“You look like a film heroine,” the husband compliments his wife, wanting to place a bindi on her forehead. A Santhali couple living by themselves, they have no one but each other to love, comfort and support. Their daughter is dead.

In the slow pace of the couple’s lives juxtaposed against forests, trees and bird songs, there is transition and urgency. Their lives are going to change forever.

The government is taking away their lands and forcing people to move out. The shadow of uranium mining creeps in, spreading its dark wings like a demon. But while others flee with their belongings and livestock, the couple stays behind.

The husband promises to build a new house inside the dense forest away from the village. The wife who came in search of him seeking divine help cannot leave him, and they sit in silence surrounded by nature.

Director Shishir Jha’s Santhali feature film Dharti Latar Re Horo (Tortoise under the earth) has been selected in the spotlight section of the Jio MAMI Mumbai Film Festival 2022. Jha’s debut movie, the 95-minute film shot in Jadugoda, East Singhbhum, Jharkhand is also available to watch online.

The opening scene shows a huge banyan tree which is supposedly haunted. But in reality it is the spectre of uranium mining, causing deaths and illness in the village, and not witches and ghosts as generally believed.

In one scene a baffled younger man informs the male protagonist (played by Jagarnath Baskey) that his cow has suddenly passed away and all his chickens died one by one. In the event of little or no solid information, the villagers are in the dark about the government’s intention. News about the violent exploitation of Indigenous people in Godda district reaches Baskey by radio.

And then the crisis arrives during heavy monsoon. All water sources in the village become contaminated due to radioactive leaks from the uranium tailing pond, and people are advised not to drink water from wells and other sources. Poison seeps into fertile farmlands where women sow paddy saplings.

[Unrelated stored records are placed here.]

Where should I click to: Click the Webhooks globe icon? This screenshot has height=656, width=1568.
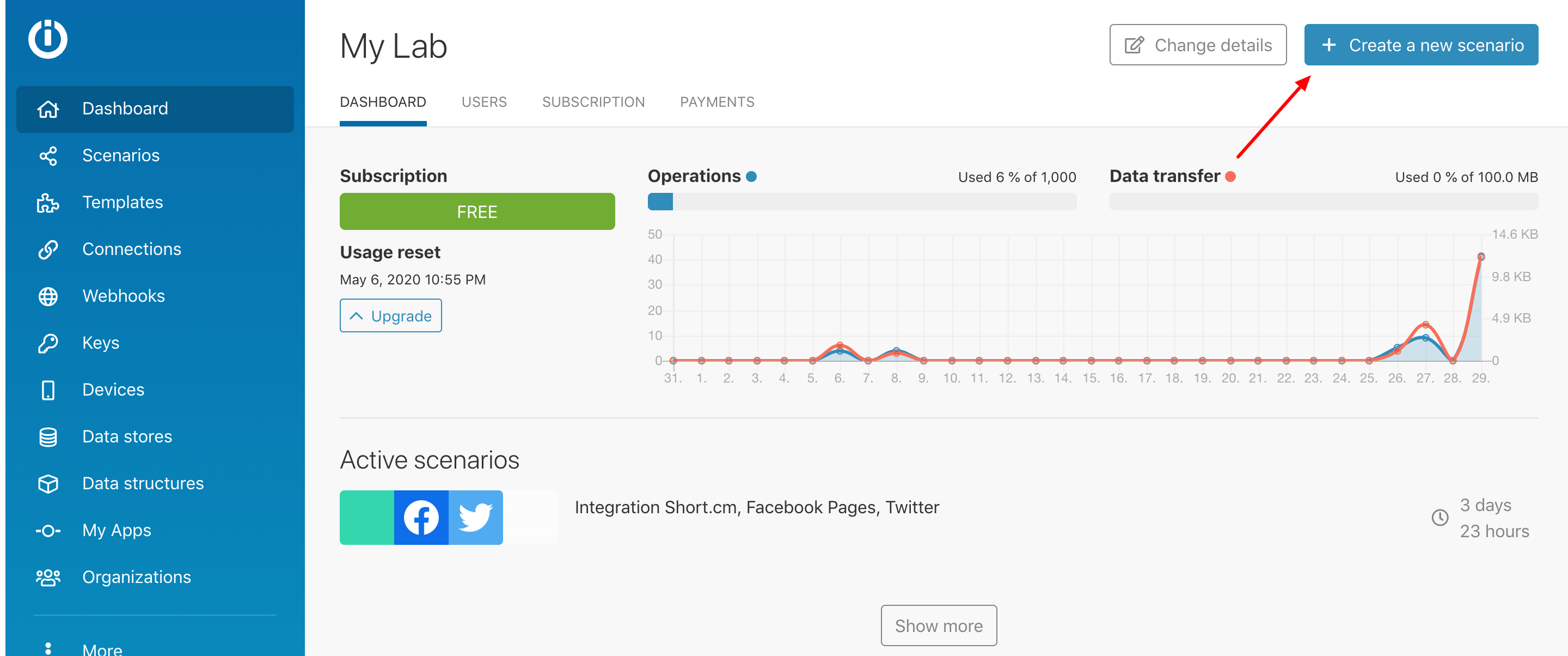point(48,296)
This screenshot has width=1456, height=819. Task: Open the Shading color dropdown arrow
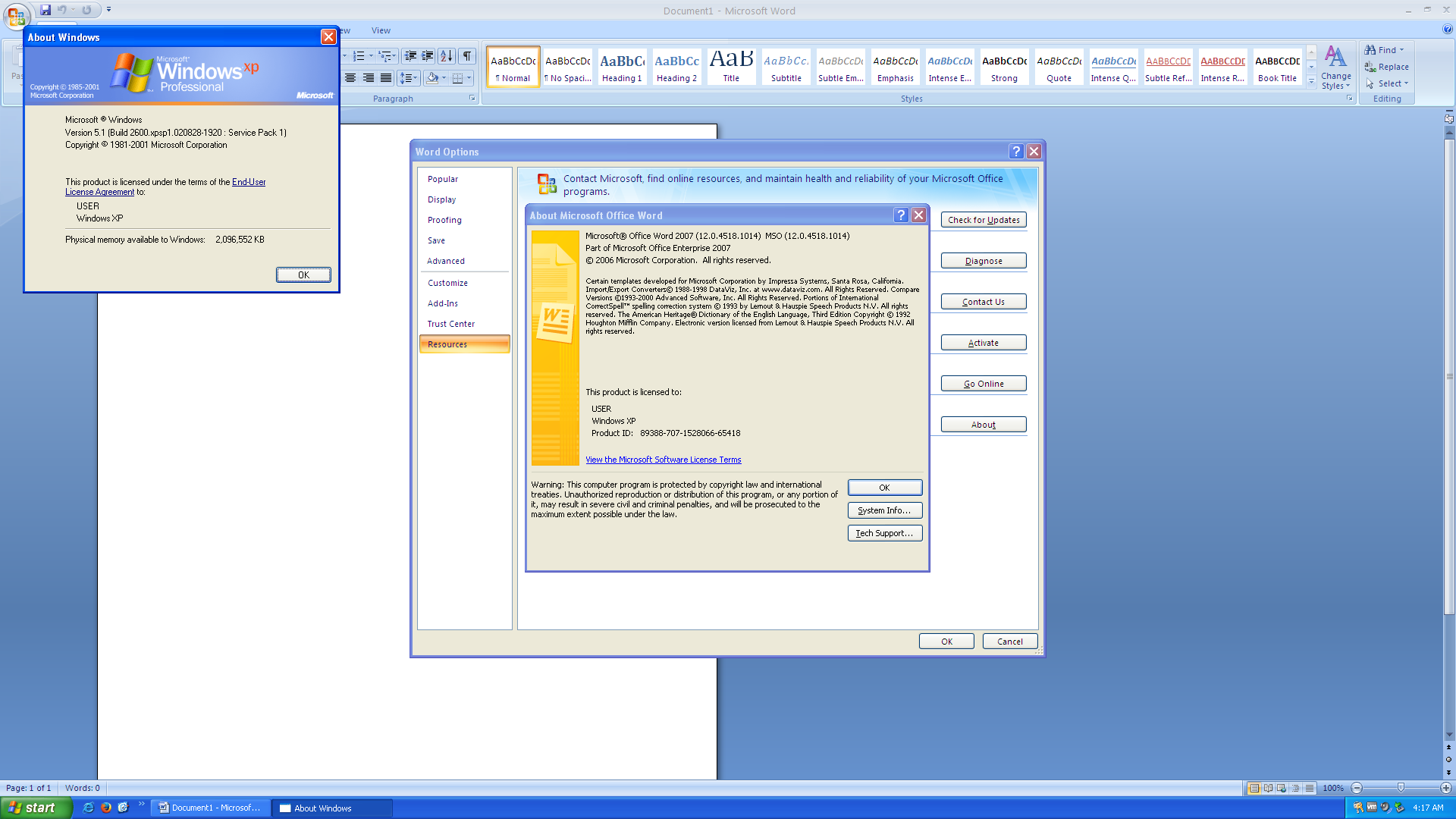[x=445, y=78]
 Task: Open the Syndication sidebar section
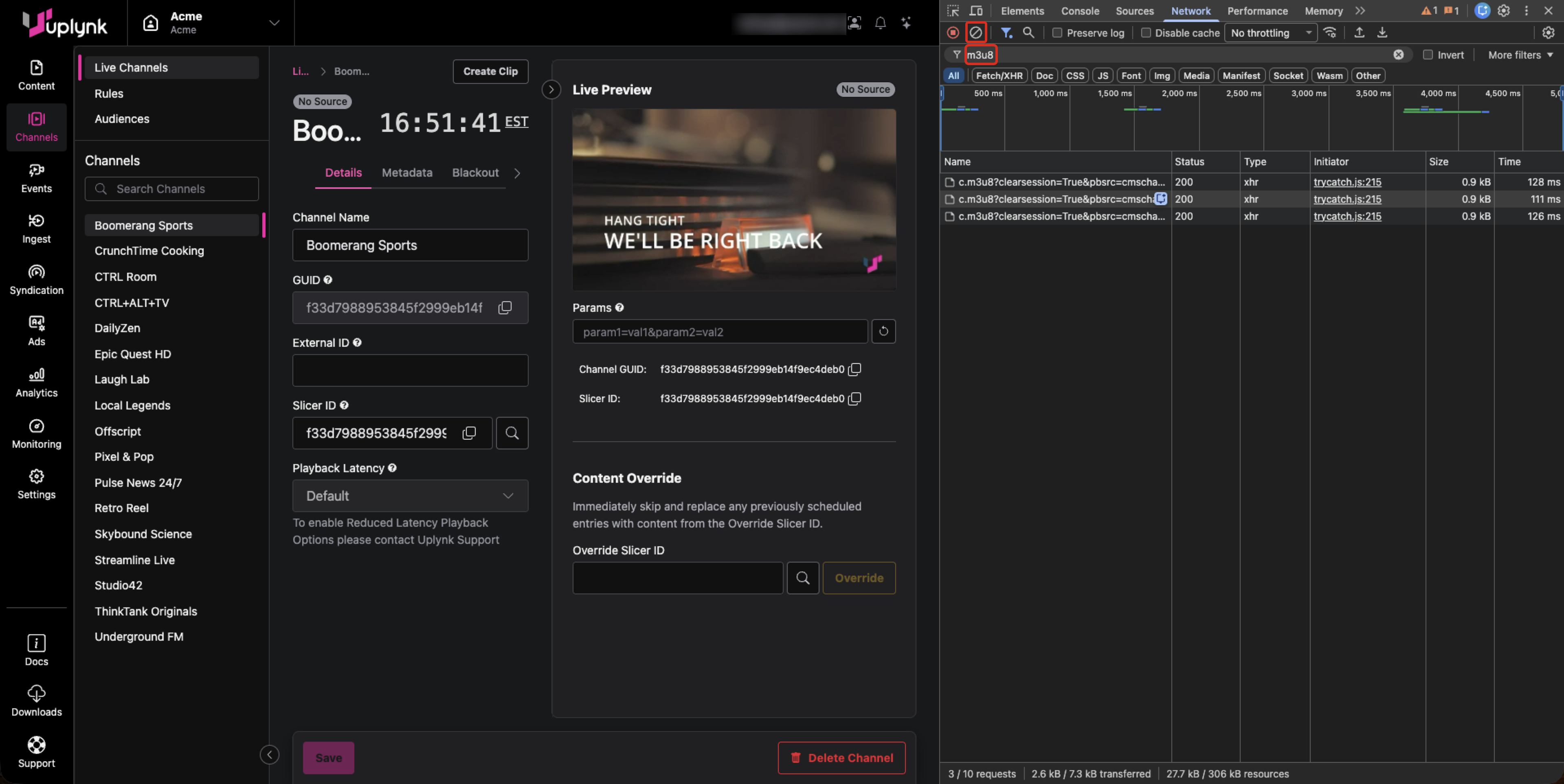(x=36, y=279)
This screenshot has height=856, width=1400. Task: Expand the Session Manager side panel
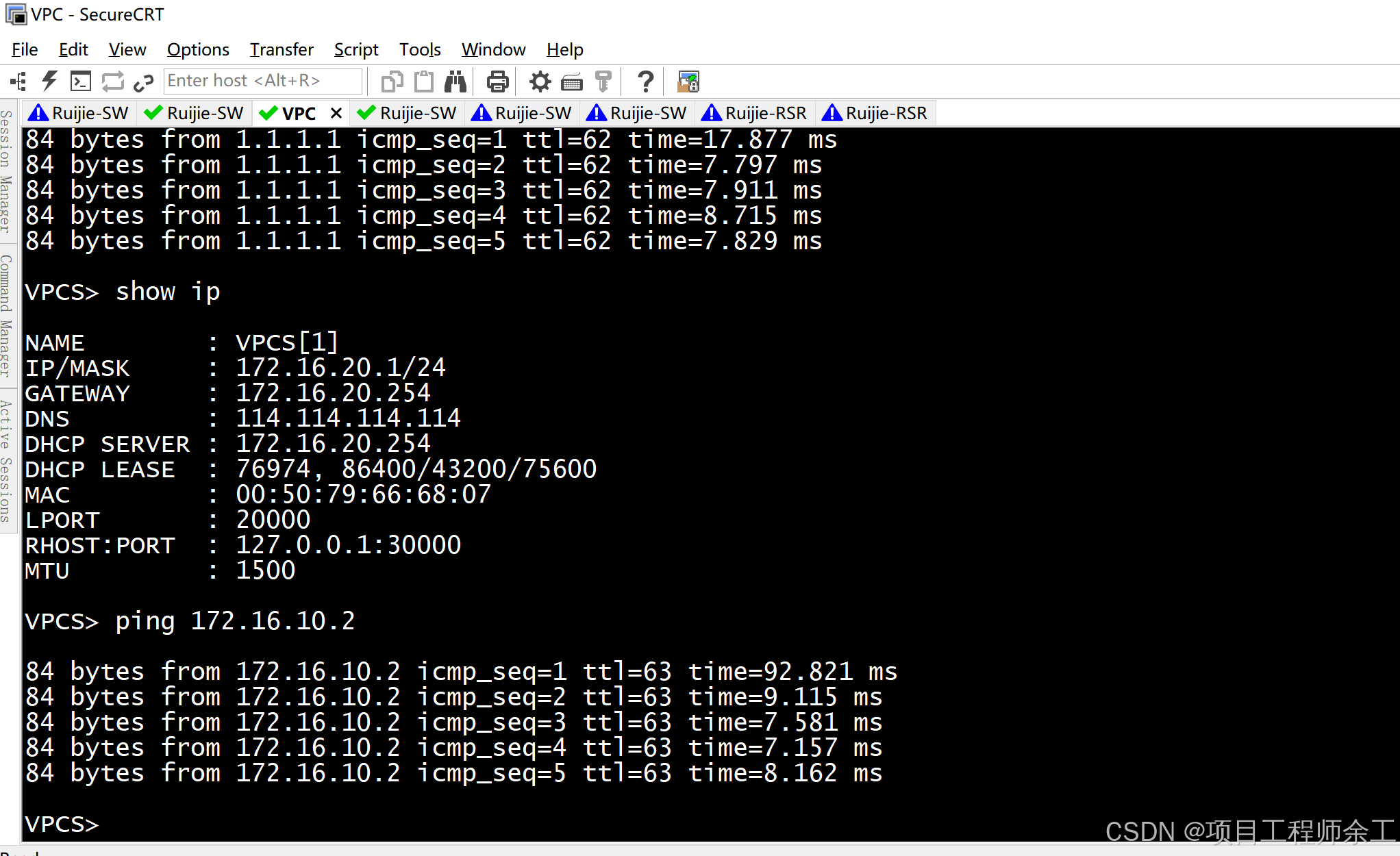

The Santhali people of Jharkhand mostly found in East Singhbhum are one of the largest Indigenous groups in India. Mining has greatly impacted Jharkhand’s Adivasi people, who have repeatedly protested against violent coal, bauxite and uranium mining over the years. Mining is carried out with little consideration for their lives, severely compromising the basic rights of Adivasi people.

Jha’s film, however, doesn’t capture uranium being mined. Rather it poignantly “narrates” the loss of cultural identity as a result of mass displacement. As people are made to leave in search of another land to rebuild their broken lives, their beautiful painted walls come into view. Will anyone ever stay in these houses? What will happen to the hours of love and care the women devoted to painting the walls?

Speaking from Mumbai, Jha said displacement due to mining is taking place across Jharkhand. Indigenous communities are made to keep moving from one place to another in search of livelihoods and clean water sources.

In Jadugoda this reporter saw the menacing tailing ponds which store slurry and mining waste that are sources of radiation in the area. Many experts point out that it has led to congenital deformities among children in several villages of the area.

To shoot the film, Jha spent a year in Talsa village working with a minimal crew. “I look at cinema differently and wanted to find my own voice through Tortoise under the earth. I am not an activist. I wanted to tell the story through portraying human lives and cultural values. It is in Santhali as I wanted to retain the flavour of the land.”

The symbolic mythical tale about how the Earth was created through the joint efforts of a tortoise and an earthworm is beautiful. In the film, the tale is told by the husband to his wife played by Mugli Baskey. The tortoise carries the soil on its back, piled up and kept there by the earthworm from the seabed. Crops grow on this fertile soil but mining ruins everything. It brings desolation, loss and despair.